Multiple sclerosis is a chronic inflammatory and neurodegenerative disorder. Microglial cells contribute to both tissue damage and homeostasis, but their context-dependent roles in multiple sclerosis remain incompletely defined. This study assessed pharmacological microglia cell depletion on disease trajectory and visual pathway integrity in an experimental autoimmune encephalomyelitis–optic neuritis (EAE-ON) model. EAE-ON was induced in CX3CR1-GFP transgenic mice by MOG 35–55 immunization. Microglial cells were depleted using CSF1R inhibitor Pexidartinib (PLX3397) from day 3 to 16 post-immunization. A separate cohort was examined after withdrawal of treatment to investigate the repopulation of microglial cells in the chronic phase of EAE on day 35. In vivo retinal changes were quantified by optical coherence tomography (OCT) and the GFP-positive microglial cells were tracked longitudinally via confocal scanning laser ophthalmoscopy. The visual function was assessed by optomotor response (OMR). Immune profiles in spleen and spinal cord were analyzed by flow cytometry, supported by histopathological analysis. Microglial cell depletion markedly reduced EAE severity at peak disease, with lower clinical scores and improved OMR performance.
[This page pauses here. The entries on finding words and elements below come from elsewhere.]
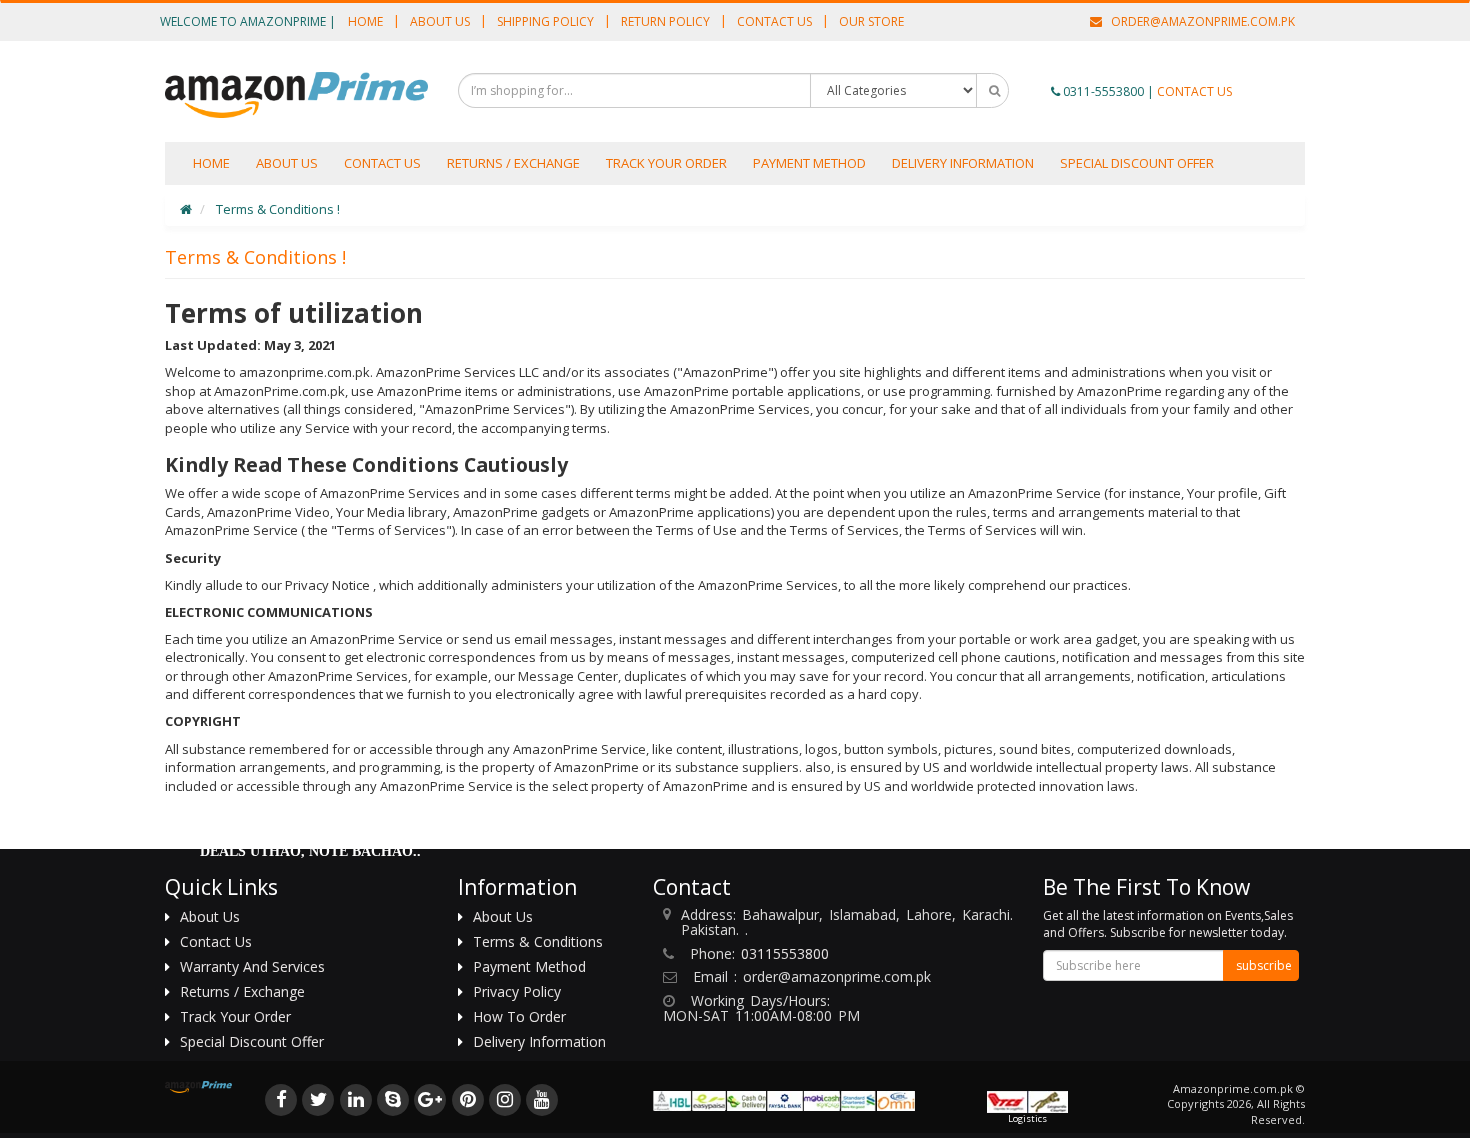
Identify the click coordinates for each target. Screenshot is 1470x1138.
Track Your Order (666, 163)
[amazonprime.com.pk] (296, 95)
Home (365, 21)
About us (287, 163)
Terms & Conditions (538, 941)
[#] (281, 1097)
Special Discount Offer (1137, 163)
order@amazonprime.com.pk (1198, 21)
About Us (440, 21)
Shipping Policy (545, 21)
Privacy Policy (517, 991)
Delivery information (963, 163)
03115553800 (785, 953)
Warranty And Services (252, 966)
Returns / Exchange (513, 163)
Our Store (871, 21)
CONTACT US (1194, 91)
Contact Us (774, 21)
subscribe (1264, 965)
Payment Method (809, 163)
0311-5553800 (1103, 91)
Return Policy (665, 21)
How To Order (519, 1016)
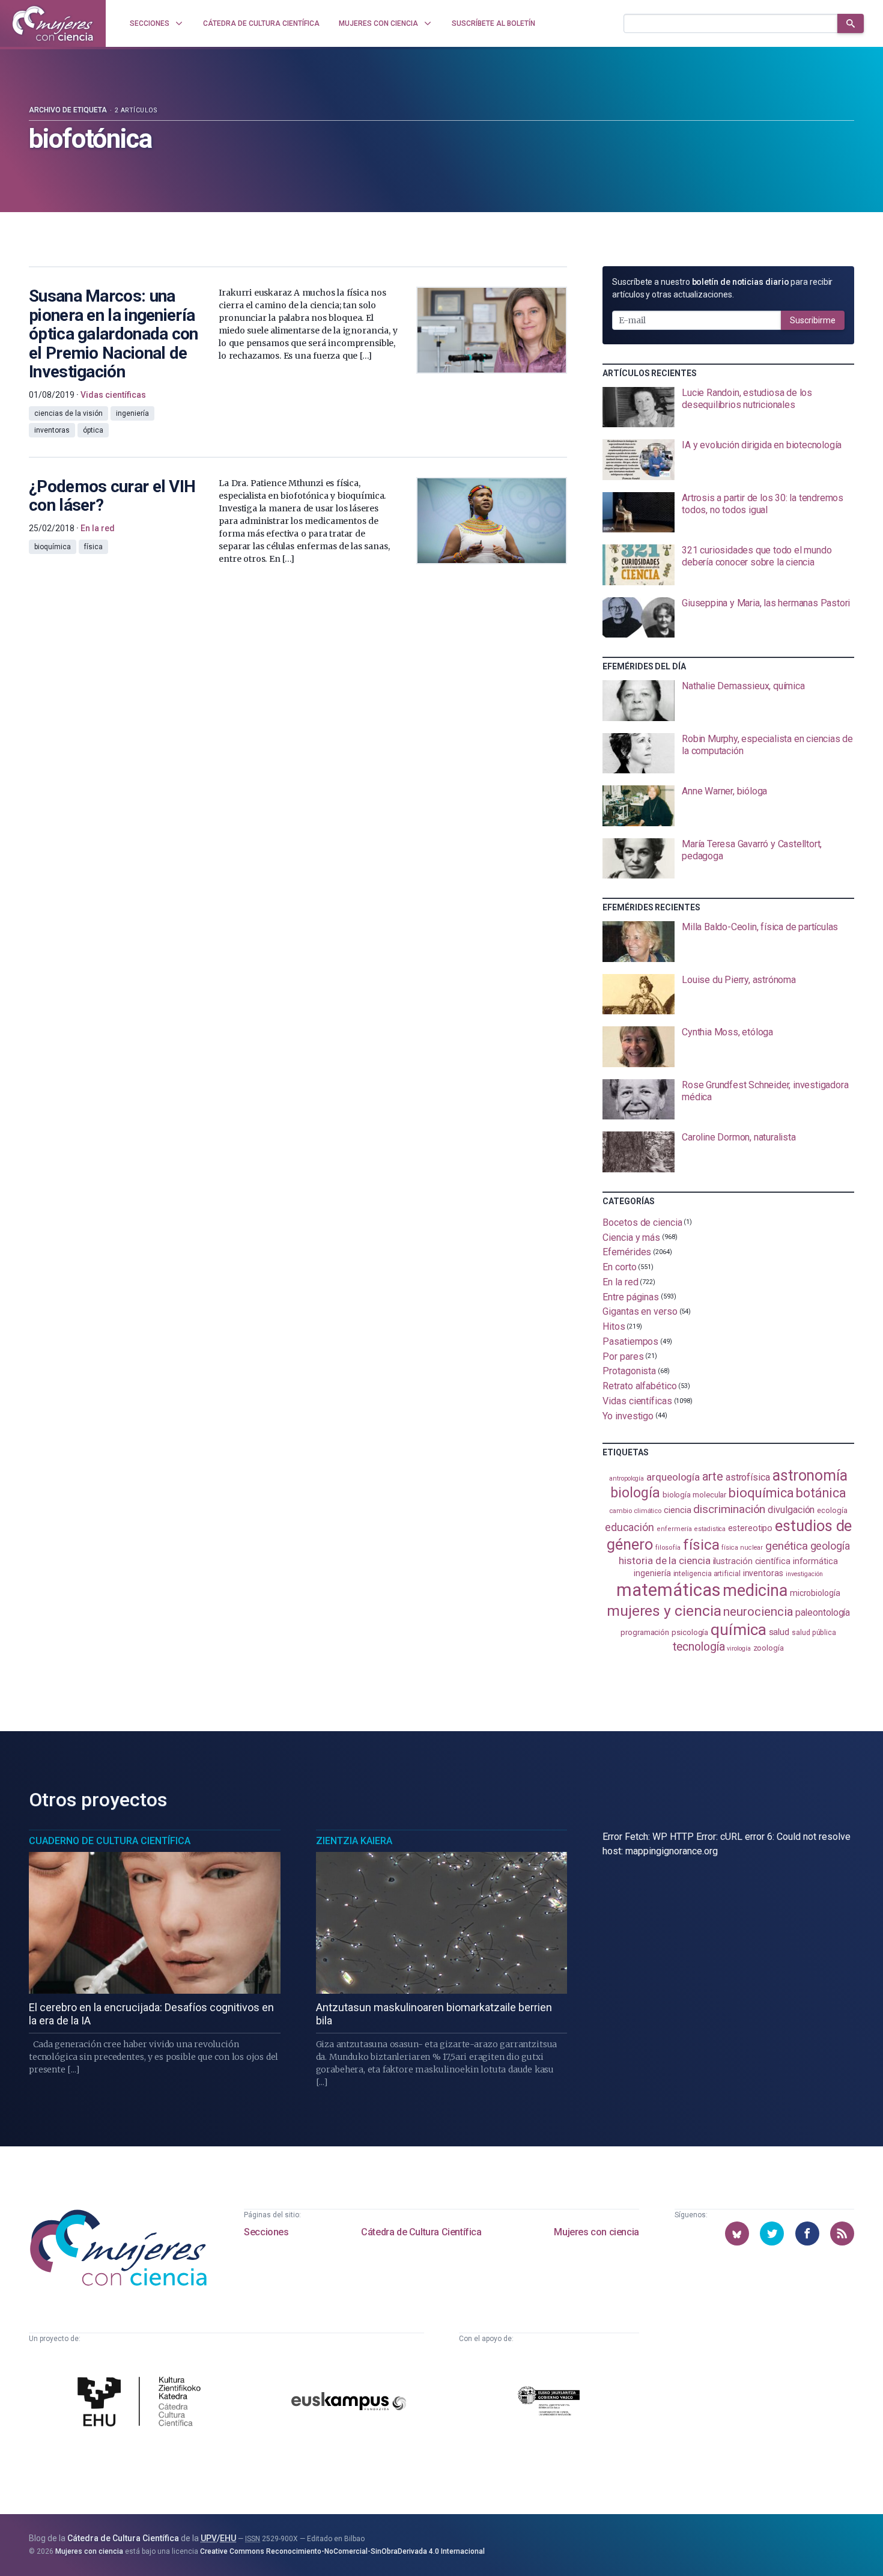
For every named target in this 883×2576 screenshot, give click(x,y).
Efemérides (626, 1252)
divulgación (791, 1509)
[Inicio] (53, 23)
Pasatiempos (630, 1341)
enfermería (674, 1529)
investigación (804, 1574)
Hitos (613, 1326)
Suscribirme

However, OCT revealed a trend toward greater retinal neurodegeneration despite better vision potential. In the chronic phase, clinical disability equalized between depleted and control groups. PLX treatment reduced dendritic cells, including conventional DCs, in the spleen at peak disease. Spinal cord immune composition showed minimal changes. These data highlight the dual role of microglial cells, which can exert both neuroprotective and neurodegenerative functions in neuroinflammatory diseases like multiple sclerosis.